» EXERCISE BRIEF
Search the listing for the word "width" and return each line that contains it.

=== PROVIDED RECORDS ===

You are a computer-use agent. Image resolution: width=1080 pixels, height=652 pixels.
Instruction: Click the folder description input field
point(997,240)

===
=== PROVIDED RECORDS ===

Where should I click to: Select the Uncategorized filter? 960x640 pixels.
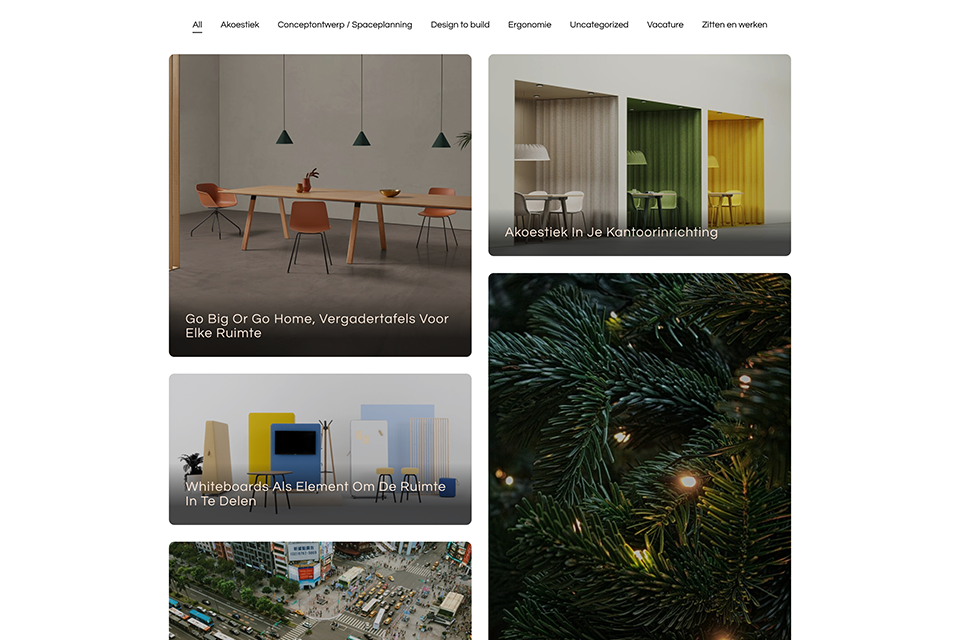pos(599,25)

===
=== PROVIDED RECORDS ===

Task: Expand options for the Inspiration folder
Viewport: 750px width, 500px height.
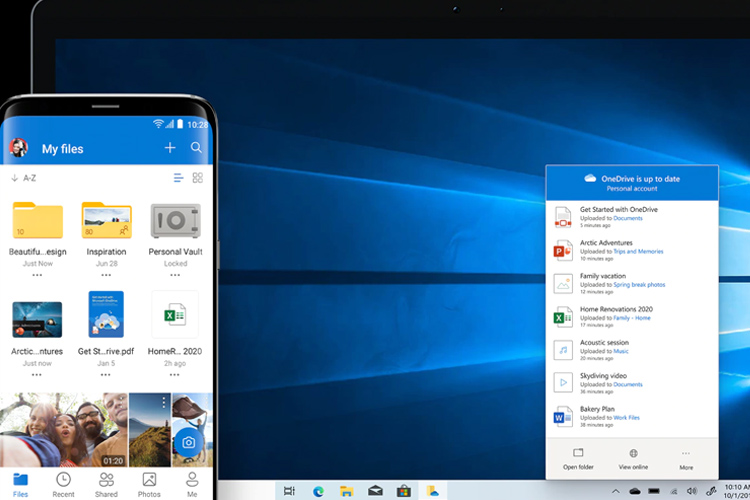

===

» RESPONSE BELOW
You are a computer-use agent. Image resolution: width=1080 pixels, height=652 pixels.
Viewport: 750px width, 500px height.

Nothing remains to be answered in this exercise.